De forma gradual, os jovens são preparados para a vida fora do meio protegido em que se encontram, através da gestão das finanças pessoais, organização do estudo, saídas ao exterior, e nalguns casos integração no mercado de trabalho. Segundo a responsável da CAR, trata-se de um modelo de "autonomia controlada" e prática simulada, que está disponível num manual técnico para as equipas e num site criado a pensar nos jovens, lançados a 16 de novembro. Mesmo que possam regressar para pedir um conselho amigo, não deixa de ser "assustador sair sem ter ninguém lá fora".

Preparar este caminho de autonomia, de forma serena, capaz e duradoura, passa desta forma por criar e potenciar as redes formais e informais ao dispor na comunidade. E não deve excluir, em momento algum, o jovem da equação e tomada de decisão.
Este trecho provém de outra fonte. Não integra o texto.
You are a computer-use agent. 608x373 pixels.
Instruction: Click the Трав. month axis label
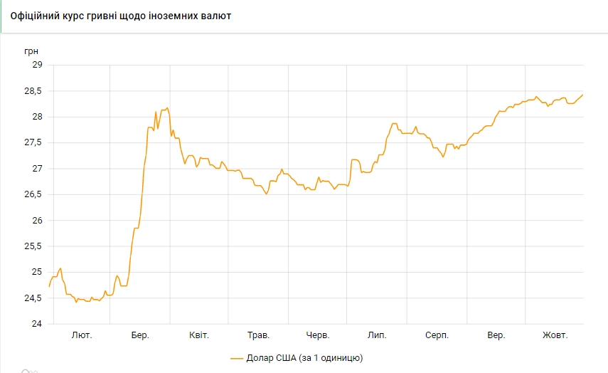(258, 335)
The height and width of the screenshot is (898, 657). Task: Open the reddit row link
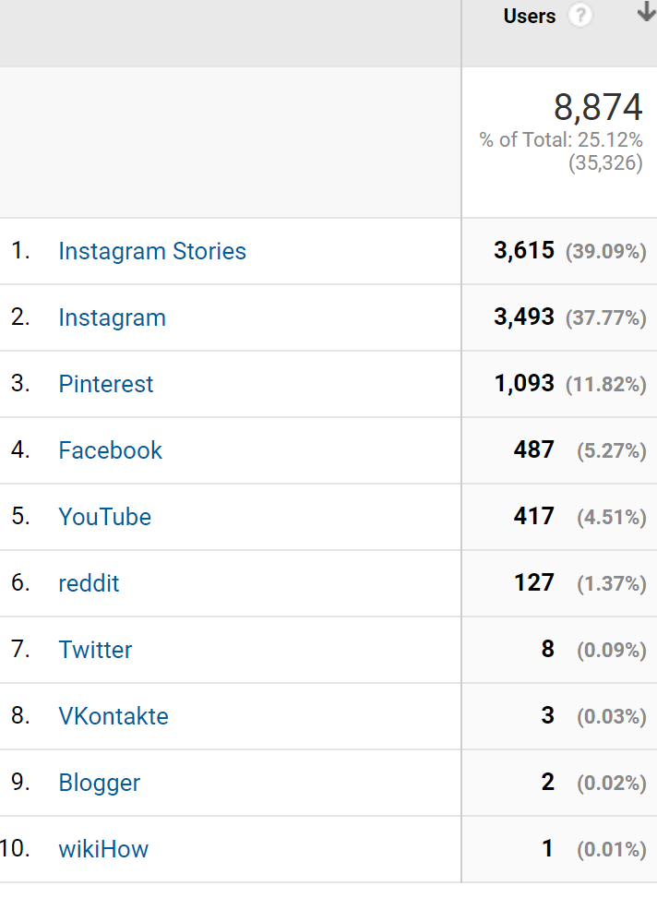[x=89, y=583]
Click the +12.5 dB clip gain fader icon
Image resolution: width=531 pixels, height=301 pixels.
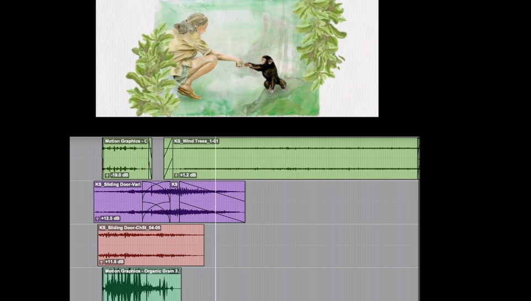point(98,219)
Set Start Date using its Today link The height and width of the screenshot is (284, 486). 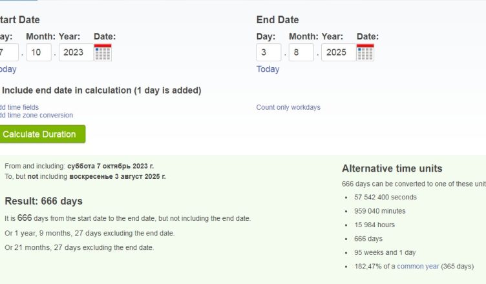[8, 69]
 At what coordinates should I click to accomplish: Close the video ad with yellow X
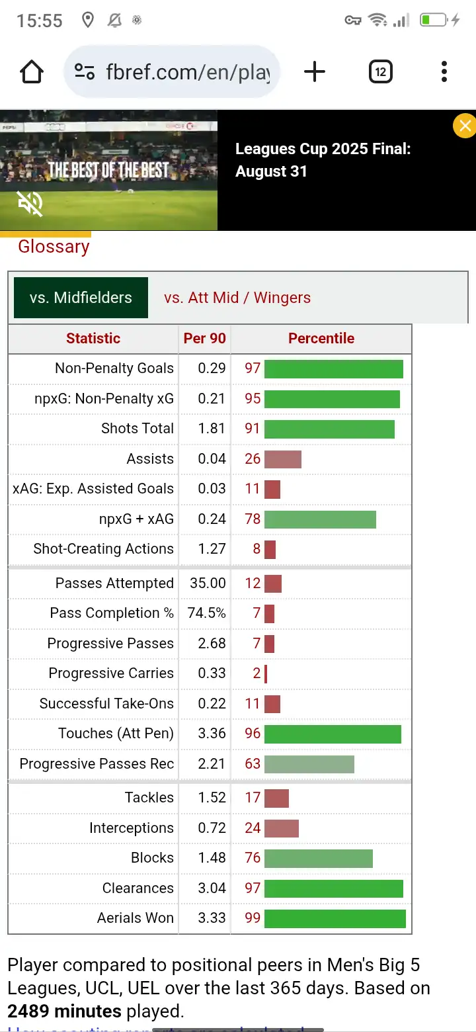pyautogui.click(x=465, y=126)
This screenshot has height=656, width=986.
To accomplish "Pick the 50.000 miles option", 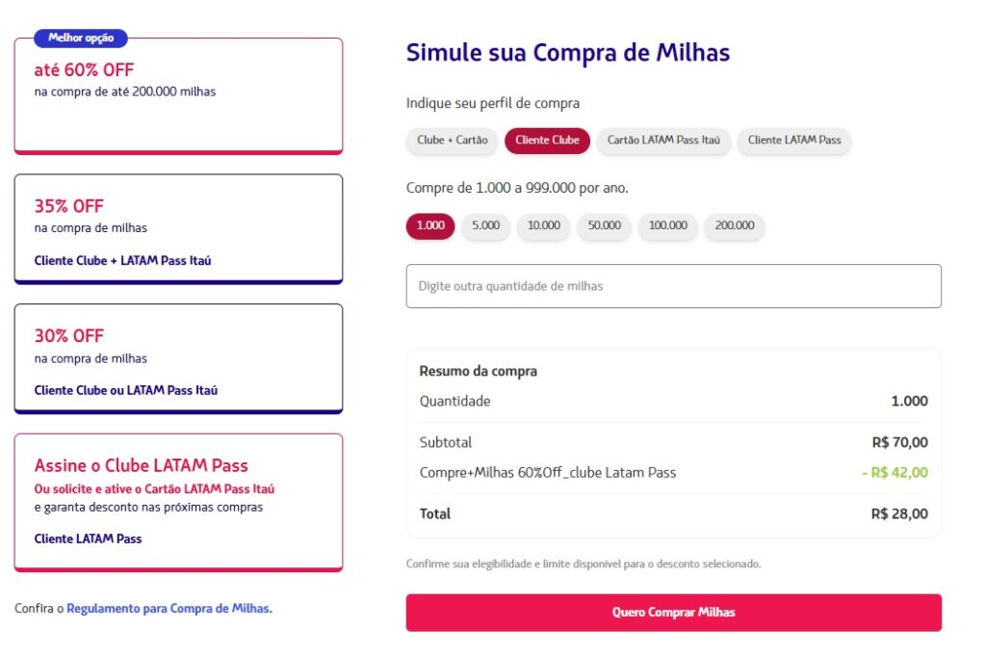I will pos(604,226).
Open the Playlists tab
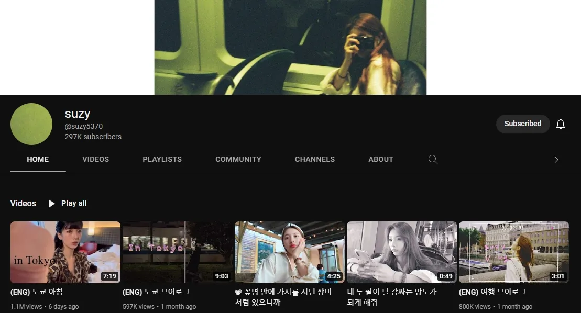This screenshot has width=581, height=313. (162, 160)
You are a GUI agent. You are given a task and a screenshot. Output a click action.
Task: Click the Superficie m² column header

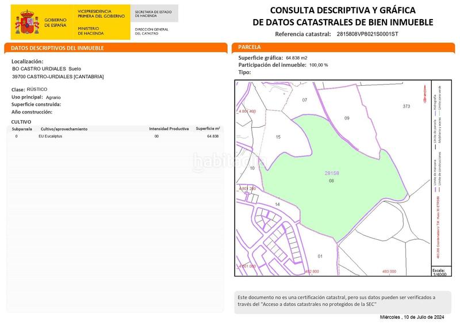click(208, 128)
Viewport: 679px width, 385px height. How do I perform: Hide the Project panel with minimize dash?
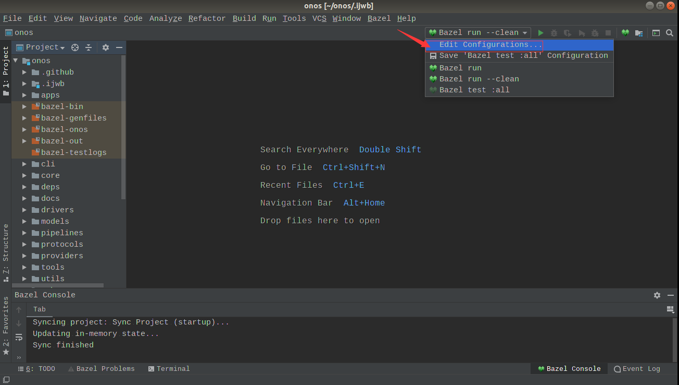pos(119,47)
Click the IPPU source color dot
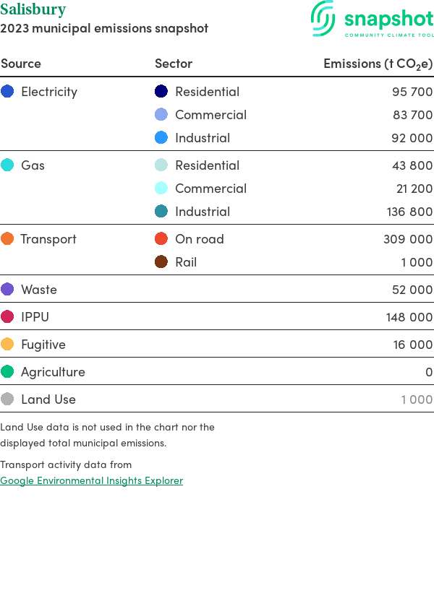This screenshot has width=434, height=614. coord(7,316)
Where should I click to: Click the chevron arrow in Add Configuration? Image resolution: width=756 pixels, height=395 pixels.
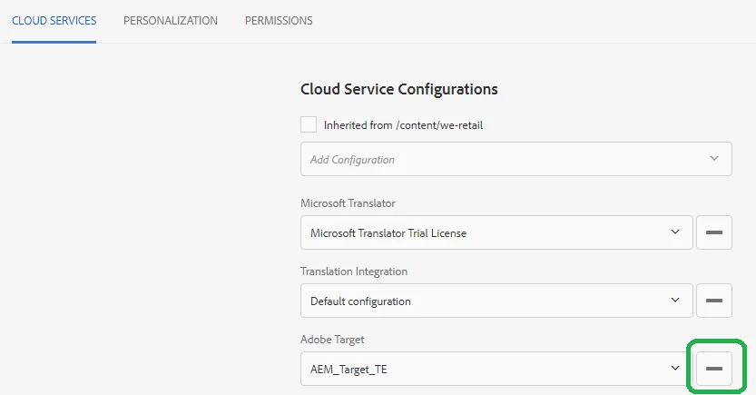(713, 159)
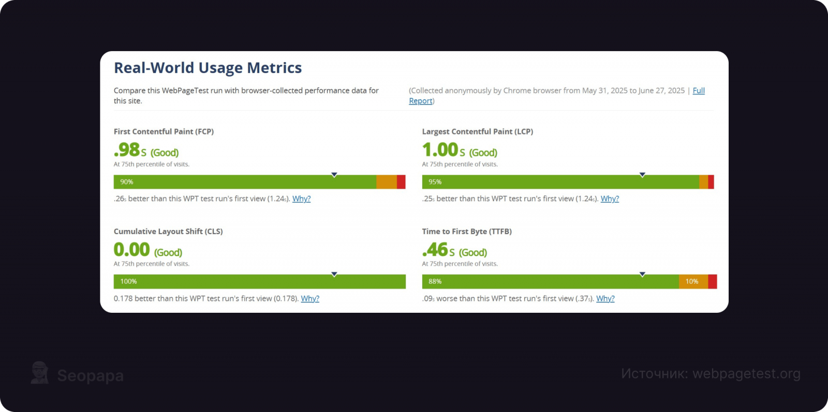Viewport: 828px width, 412px height.
Task: Click the Why? link under FCP
Action: click(301, 199)
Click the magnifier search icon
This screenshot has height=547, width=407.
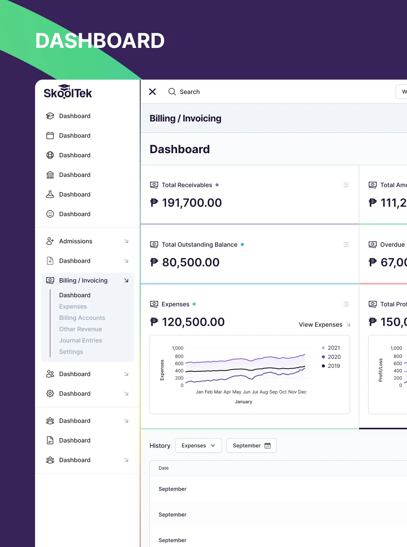click(x=172, y=92)
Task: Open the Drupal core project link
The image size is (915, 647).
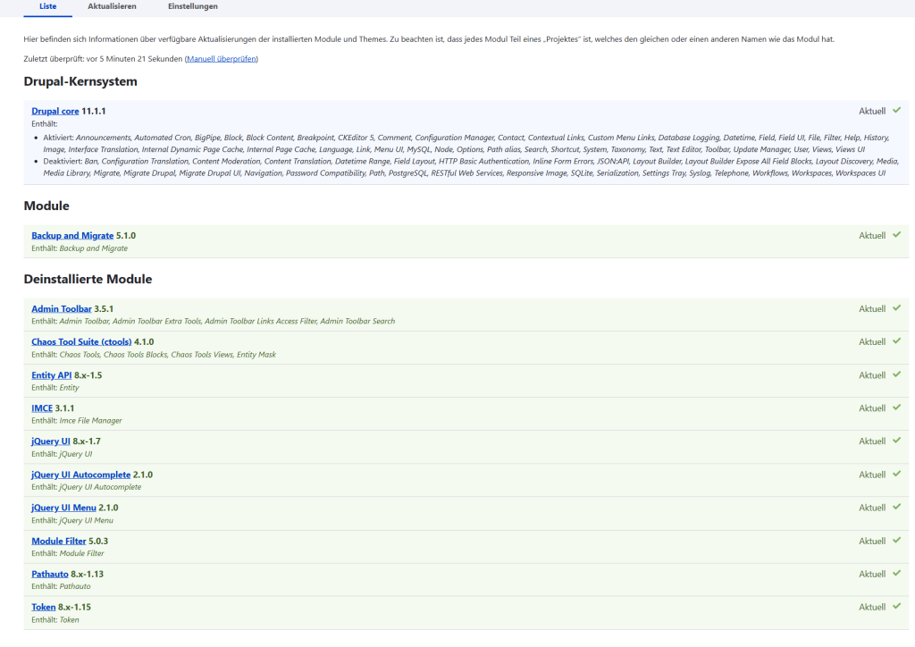Action: (55, 111)
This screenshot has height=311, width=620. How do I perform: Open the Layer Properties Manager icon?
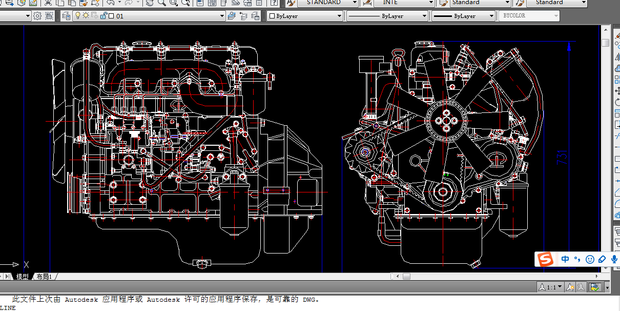(x=66, y=16)
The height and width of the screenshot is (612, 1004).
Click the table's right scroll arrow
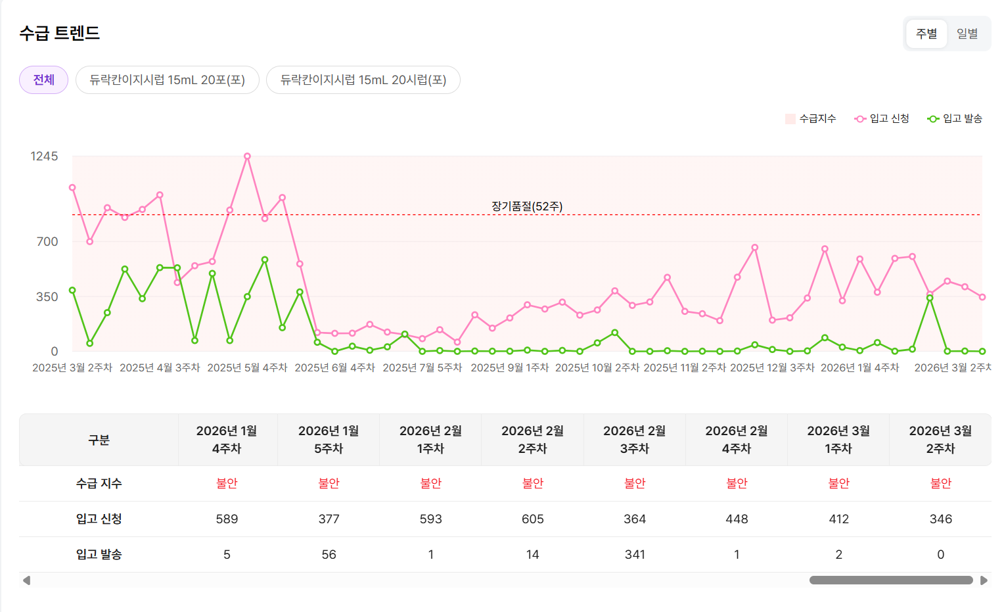984,580
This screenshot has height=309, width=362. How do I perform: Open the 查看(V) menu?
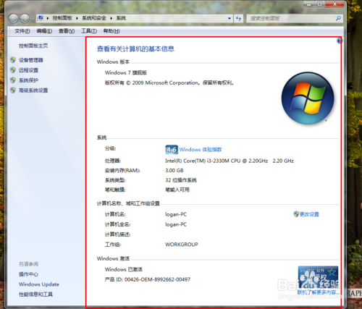tap(67, 31)
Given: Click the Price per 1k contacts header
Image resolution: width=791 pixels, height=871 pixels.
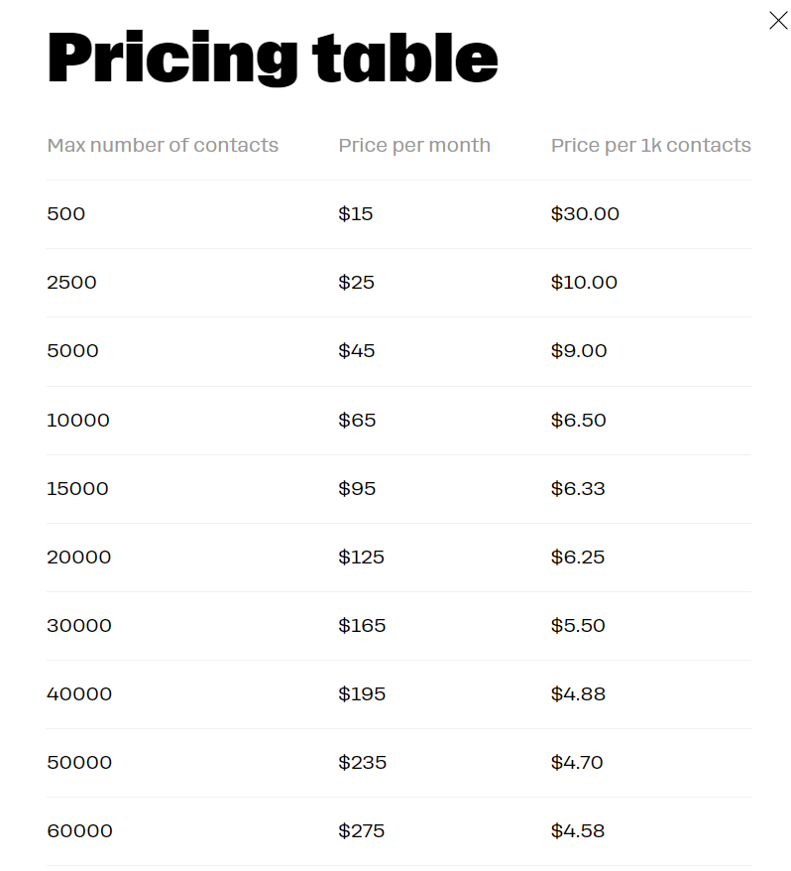Looking at the screenshot, I should [650, 145].
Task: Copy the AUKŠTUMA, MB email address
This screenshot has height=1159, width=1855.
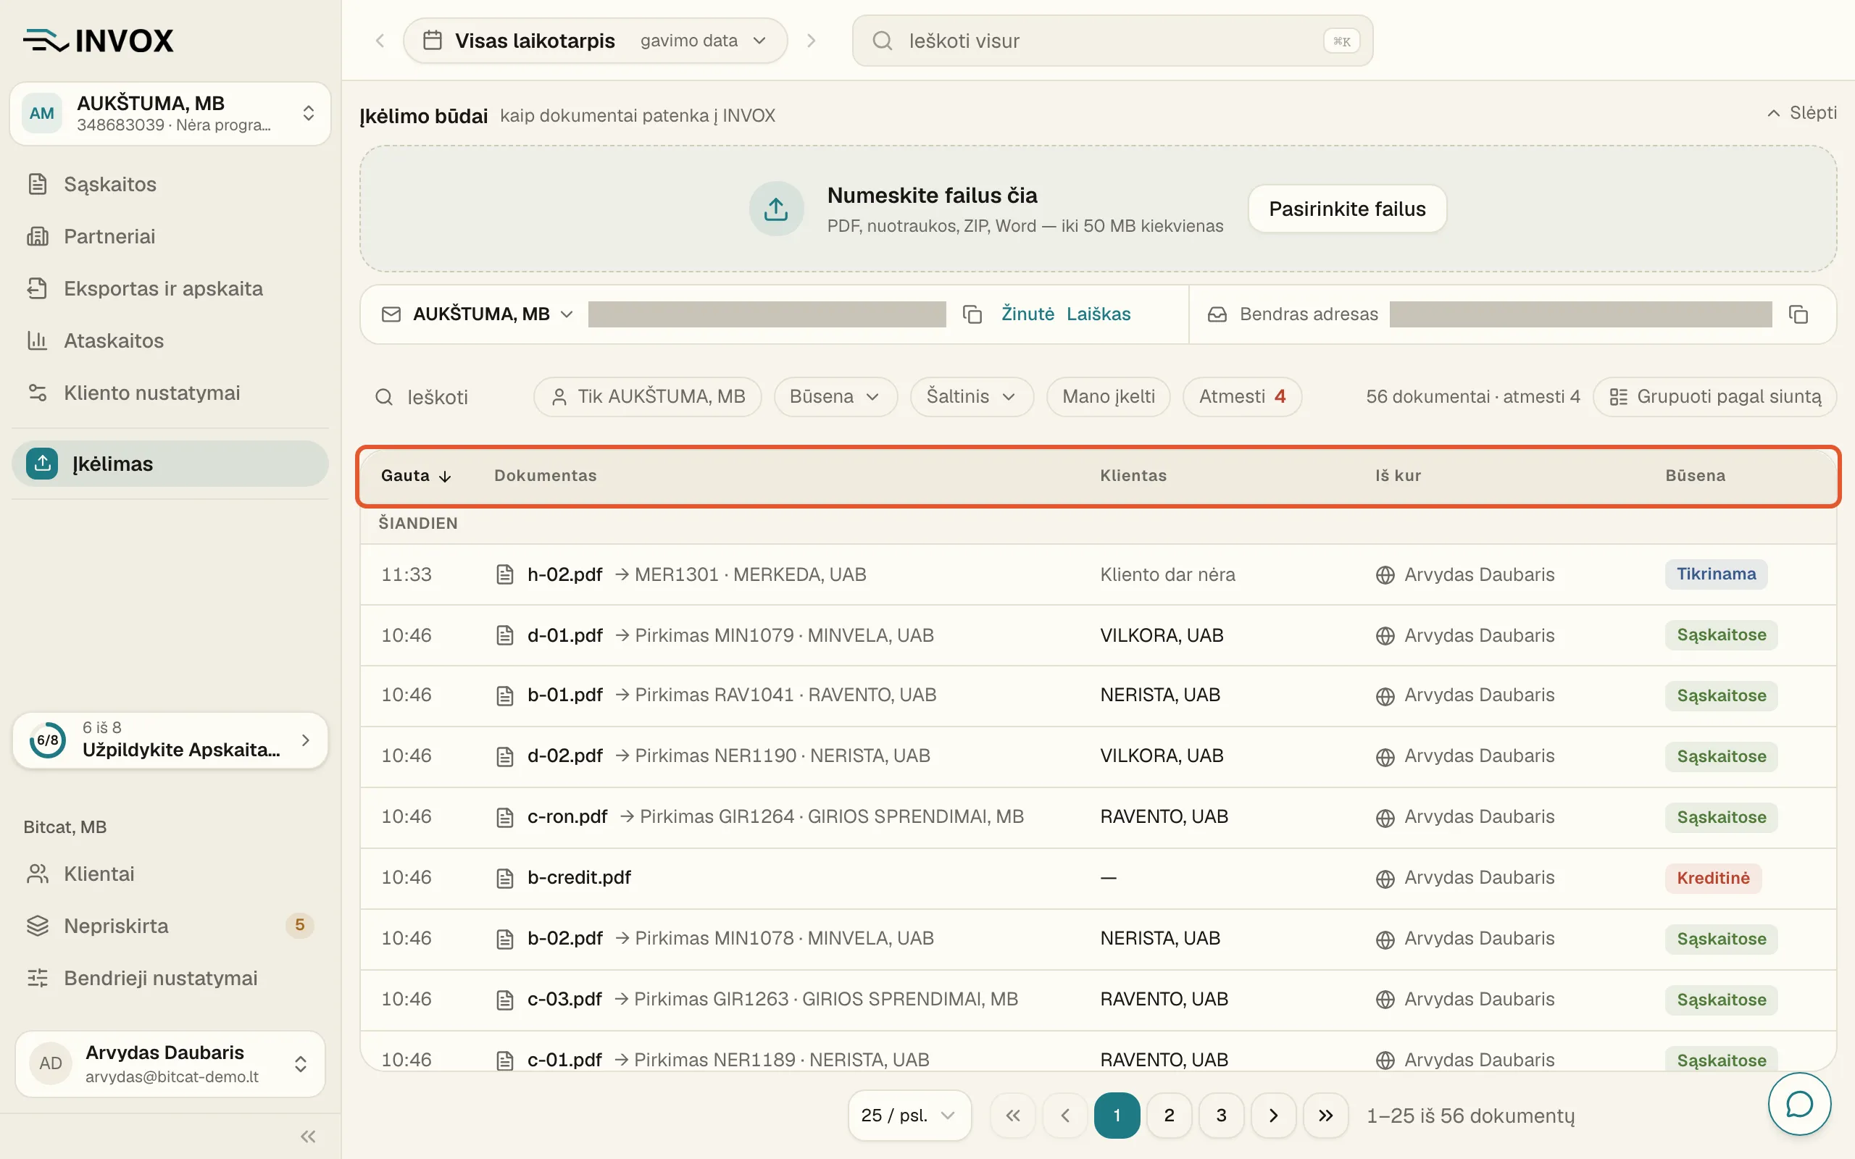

Essa foi também uma das mensagens transmitidas pelos diferentes interlocutores no colóquio: ouvir as narrativas da criança e do jovem e fazer deles os principais agentes de mudança.

Aqui, como na vida lá fora, são peças de um mosaico complexo, onde são livres de se expressar com todas as cores, mesmo nos dias em que só veem a preto e branco. Tal como referiu o diretor de desenvolvimento social da autarquia, no debate coorganizado pela Misericórdia, as casas de acolhimento devem ser “espaços de bondade” (Saramago) onde todos têm direito a recomeçar e ser felizes, mas essa responsabilidade é transversal à sociedade.